The total amount of suspension aid used (whether added once or multiple times) may range from about 0.1 to about 30 wt %. Alternatively, the lower level of suspension aid may be about 1.0 wt % while the upper threshold may independently be about 15 wt %.
The particle size of the initial monomer droplets and the intermediate, partially polymerized droplets is altered by intermediate addition of surfactant (addition of one or more suspension aid at more than one time) and by variation of the agitation speed during the polymerization process. Suitable monomers for suspension polymerization herein include, but are not necessarily limited to, acrylates, methacrylates, alkyl (meth)acrylates and, derivatives thereof, and maleic acid, maleic anhydride, and derivatives thereof, and mixtures thereof. To give more specific examples, suitable monomers may include, but are not necessarily limited to, hexyl, octyl, decyl, dodecyl, lauryl, 2-ethyl-hexyl, stearyl, lauryl, 2-phenoxyethyl, isodecyl, isooctyl, isotridecyl, isobornyl acrylates and methacrylates, and the like, and maleic acids and maleic anhydrides substituted with hexyl, octyl, decyl, dodecyl, lauryl, 2-ethyl-hexyl, styrene, and the like. The alkyl substituents may be straight or branched.

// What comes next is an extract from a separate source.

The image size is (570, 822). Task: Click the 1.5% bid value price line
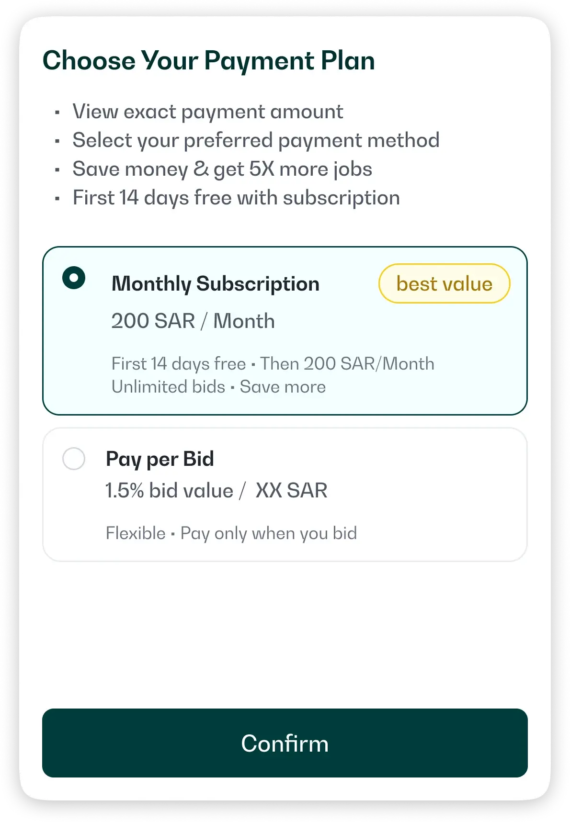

It is well known in suspension polymerization manufacturing (e.g. producing polyvinyl chloride (PVC)) that the variation of agitation speed changes the resulting particle size. However, changing agitation speed does not always affect particle size intuitively. Both slow and fast agitation produces large particles, but for different reactions, where a minimum particle size occurs in an intermediate range. It would not be unexpected for a similar effect to be seen in the preparatory methods herein. In one non-limiting embodiment the agitator tip speed may range from about 0.08 to 8.70 ft per second (0.024 to 2.6 m/s), alternatively the lower speed may be 0.87 ft/s (0.26 m/s), and independently the upper threshold may be 4.40 ft/s (1.3 m/s).
The surprising, improved dissolution of the products from suspension polymerization may be explained by the differing particle sizes within the suspension dissolving in the hydrocarbon at differing rates (smaller dissolving faster, and vice versa) to give fast-acting, and persistent, drag reduction of the hydrocarbon flowing through the entire pipeline for the necessary time. Suspension polymerization may provide a bi-modal or multimodal particle size distribution in one preparatory method, or may be combined with particles from other methods (A-E, as discussed above). It is contemplated that in most instances only one suspension polymerization is necessary to achieve a suitable bi-modal or multimodal particle size distribution. Alternatively, a broader bi-modal or multimodal distribution may be obtained if more than one suspension polymerization is conducted.
The advantage of the products from suspension polymerization over prior methods is that no heating or grinding is necessary to cause the suspension aids to be effective, and no grinding process is necessary for polymer particle size reduction. Another advantage is the low usage level of the suspension aids in order to achieve effectiveness at drag.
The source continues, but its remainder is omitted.